"Vous voulez des voyages dans le temps? Regardez la superbe série Shining girl [sic] avec Elizabeth Moss. Une des séries les plus intelligentes que j'ai vues depuis longtemps. Rien à voir cet infâme brouet."
Voilà, par ces mots, ce qu'un "fellow" allocinéphile a commenté sur la série Bodies. Chic ! moi qui hésitais à remater cette dernière, me voici donc à changer d'avis et opter pour Shining Girls.
Après 6-8h de visionnage, le couperet tombe : si la série débute sur les chapeaux de roue avec son rythme lent, à la manière de Dark (je ferai plusieurs allers-retours avec la série allemande), elle a fini par ne plus me convaincre sur les derniers épisodes. Effectivement, le parti pris est de démarrer sur un thriller assez classique, mâtiné de mystère (l'héroïne est-elle en train de délirer) avant de basculer sur le fantastique complet.
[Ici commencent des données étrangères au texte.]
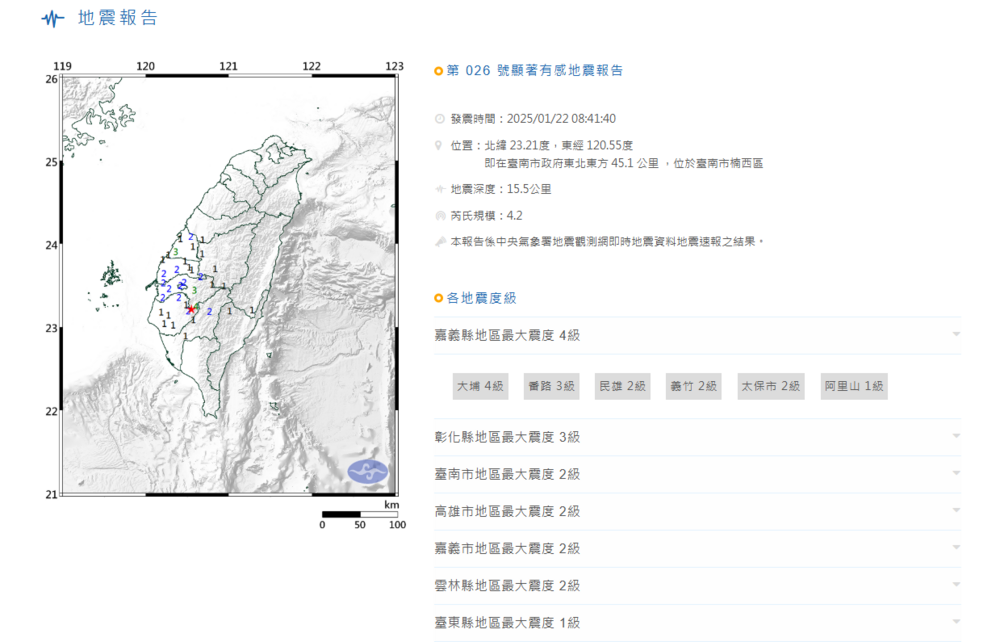Select the 大埔 4級 station tag
1000x642 pixels.
pos(481,386)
L'intérêt, comme dans Dark, en tant que spectateur omniscient et connaisseur des codes du fantastique, est de constater comment les protagonistes vont réaliser que des éléments surnaturels sont la clef de l'énigme. Vient alors un rythme beaucoup plus réaliste, différent de nos films des années 1980 où l'on saute immédiatement dans l'incrédule ("Marty, saute dans la 2Lorean et va dans le passé !"). Hélas, le rythme est lent, si lent que
la série elle-même est obligée de nous prendre la main dans un épisode entier pour nous expliquer le pourquoi du comment, enfin surtout le pourquoi puisqu'on ne saura jamais comment fonctionne le voyage dans le temps
.
Il n'en reste alors qu'une série que je classifierai de classique, pas mauvaise, réalisée académiquement, mais sans réelle folie ni créativité. Evidemment, un très bon point pour notre "miss catastrophe victime" Elizabeth Moss (Mad Men, Handmaid's Tale, Invisible Man), qui tient le rôle de la victime haut-la-main, la lèvre tremblante, les pleurs en fontaine, réellement touchante, mais qui risque malheureusement de s'enfoncer dans ce genre de rôle pour les 10 prochaines années.